L’evento di Tufillo si inserisce in VajontS 23, azione corale di teatro civile messa in scena in contemporanea in oltre 130 teatri dall’Alto Adige alla Sicilia e anche all’estero. Grandi attori e allievi delle scuole di teatro, teatri stabili e compagnie di teatro di ricerca, musicisti e danzatori, maestranze, personale dei teatri e spettatori arruolati come lettori si riuniranno nei posti più diversi, dallo Strehler di Milano ai piccoli teatri di provincia, ai luoghi non specificamente deputati al teatro come scuole, chiese, centri civici, biblioteche, piazze di quartiere e centri parrocchiali, e ciascuno realizzerà un proprio allestimento di VajontS 23 sulla base delle peculiarità del suo territorio. Tutti si fermeranno alle 22.39, l’ora in cui la montagna franò nella diga, a Tufillo suoneranno le campane della chiesa, grazie alla collaborazione del parroco, don Rino.

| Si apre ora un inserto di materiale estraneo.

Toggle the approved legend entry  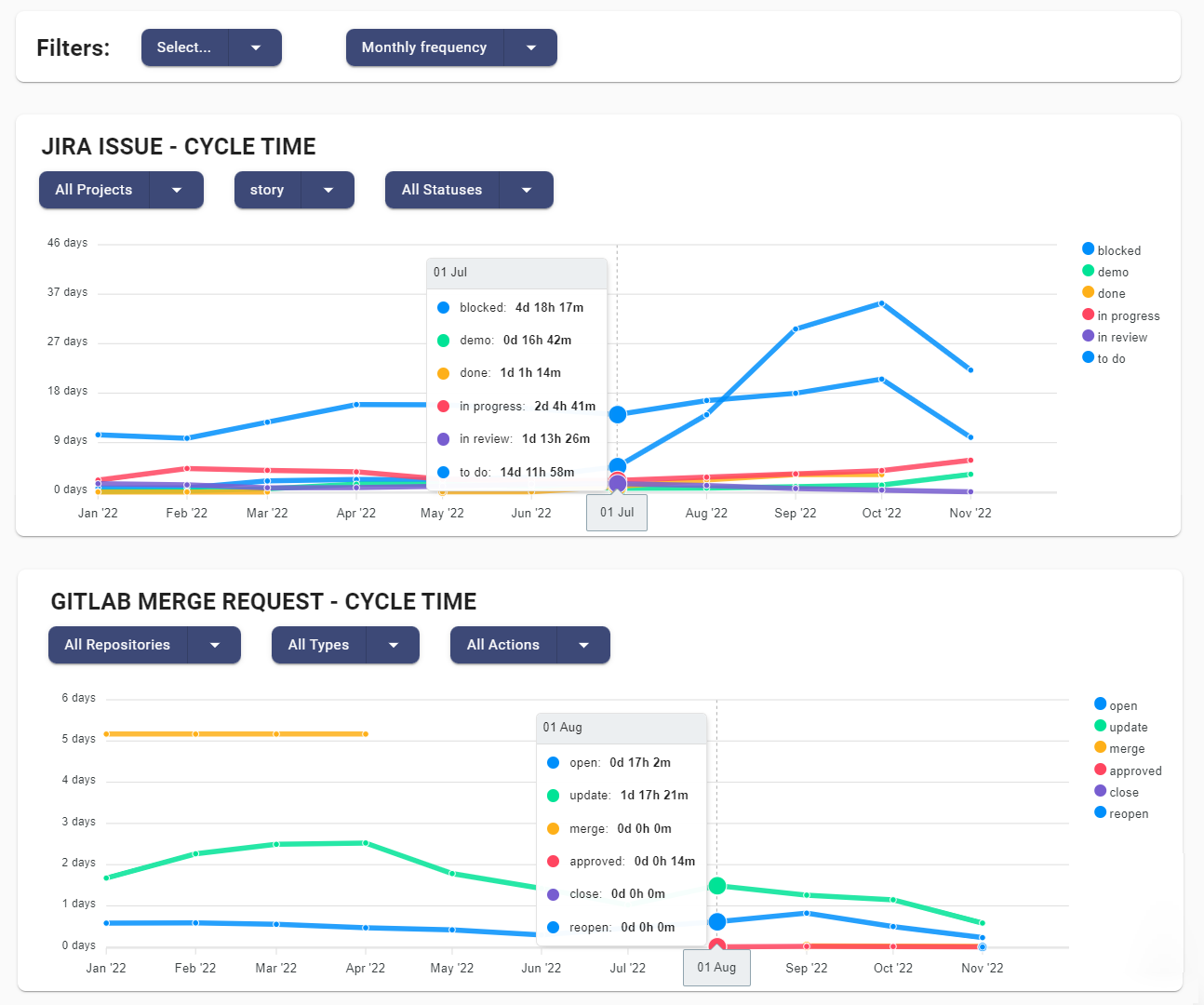pos(1135,770)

Ispirata alla figura di Tina Merlin e a Il racconto del Vajont di M. Paolini e G. Vacis, lo spettacolo – a cura di Rosanna Sfragara, attrice veneta, da poco stabilita in Abruzzo – prenderà corpo con Federica Benemeo, Lorella Ferrara, Carmen Lupardi, Francesca Marino, Rosanna Marino, Carla Robertson, Marisa Sulpizio, Chiara Di Marco e Sofia Chiara Intoschi,
Sfragara ha risposto all’invito di Paolini chiamando a sua volta a raccolta il paese di Tufillo. La risposta generosa non si è fatta attendere: l’assessora, l’operaia, la dottoressa, la maestra, la pastora, la cantante, la collaboratrice scolastica, riunite in biblioteca per le prove.

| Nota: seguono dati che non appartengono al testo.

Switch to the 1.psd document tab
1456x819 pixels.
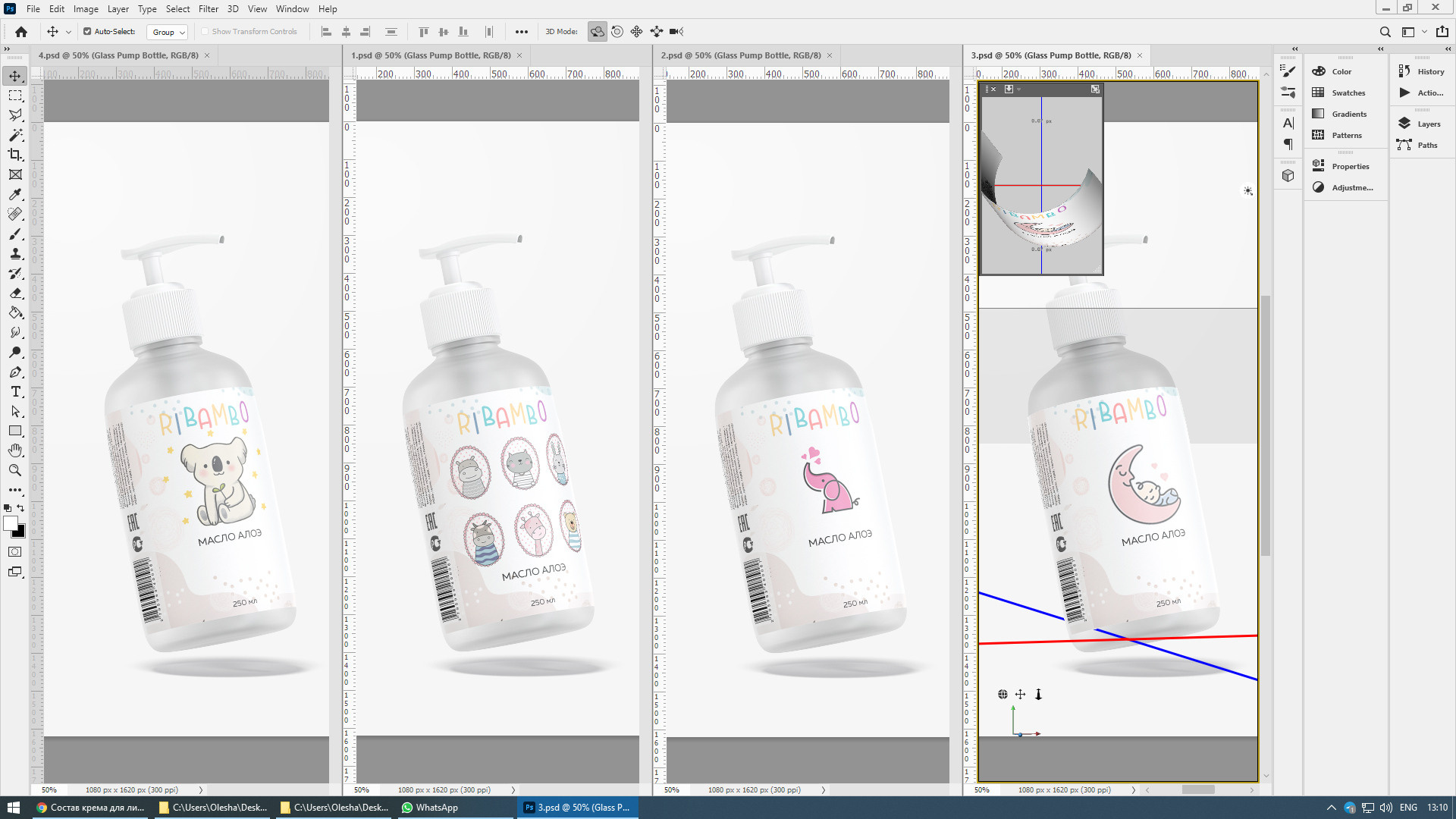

«Ci si allena alla lettura del testo corale, che alterna italiano e dialetto, cercando quel modo “duro, pulito” che ha il dialetto di Tufillo. Si cercano i canti più giusti, attingendo alla tradizione popolare abruzzese ma anche nel repertorio delle Ande che porta Carla, cantante boliviana da poco trasferita a Tufillo; si impara insieme Pentina, un canto popolare delle valli vicino al Toc, monte della tragedia del Vajont. Ma ci si documenta e si studia, anche, si guardano documentari, si leggono testimonianze dei sopravvissuti, si approfondisce la conoscenza di Tina Merlin, partigiana giornalista e scrittrice bellunese che prima denunciò il pericolo che i contadini dei paesi di Erto e Casso avvertivano nella costruzione della grande diga sotto il loro paesi e che rimase però una voce inascoltata. anche materiali».
Come detto, la celebrazione del 60° anniversario, è anche l’occasione per recuperare una memoria del paese che si era quasi persa: a fine ‘800, il territorio tufillese fu colpito da una grande frana che portò via un pezzo di montagna. Il sindaco ne ha ritrovato traccia in documenti e delibere e in alcuni toponimi. Nella serata del 9 ottobre ci sarà anche un piccolo tempo per condividerla con tutte le cittadine e i cittadini.
«La storia del Vajont rievocata in un’azione corale, non è più solo un racconto di memoria e di denuncia sociale, ma diventa una sveglia. Il racconto di quel che è accaduto si moltiplica in un coro di tanti racconti per richiamare l’attenzione su quel che potrebbe accadere. Quella del Vajont è la storia di un avvenimento che inizia lentamente e poi accelera. Inesorabile. Si sono ignorati i segni e, quando si è presa coscienza, era troppo tardi. In tempo di crisi climatica, non si possono ripetere le inerzie, non possiamo permetterci di calcolare il rischio con l’ipotesi meno pericolosa tra tante. Tra le tante scartate perché inconcepibili, non perché impossibili.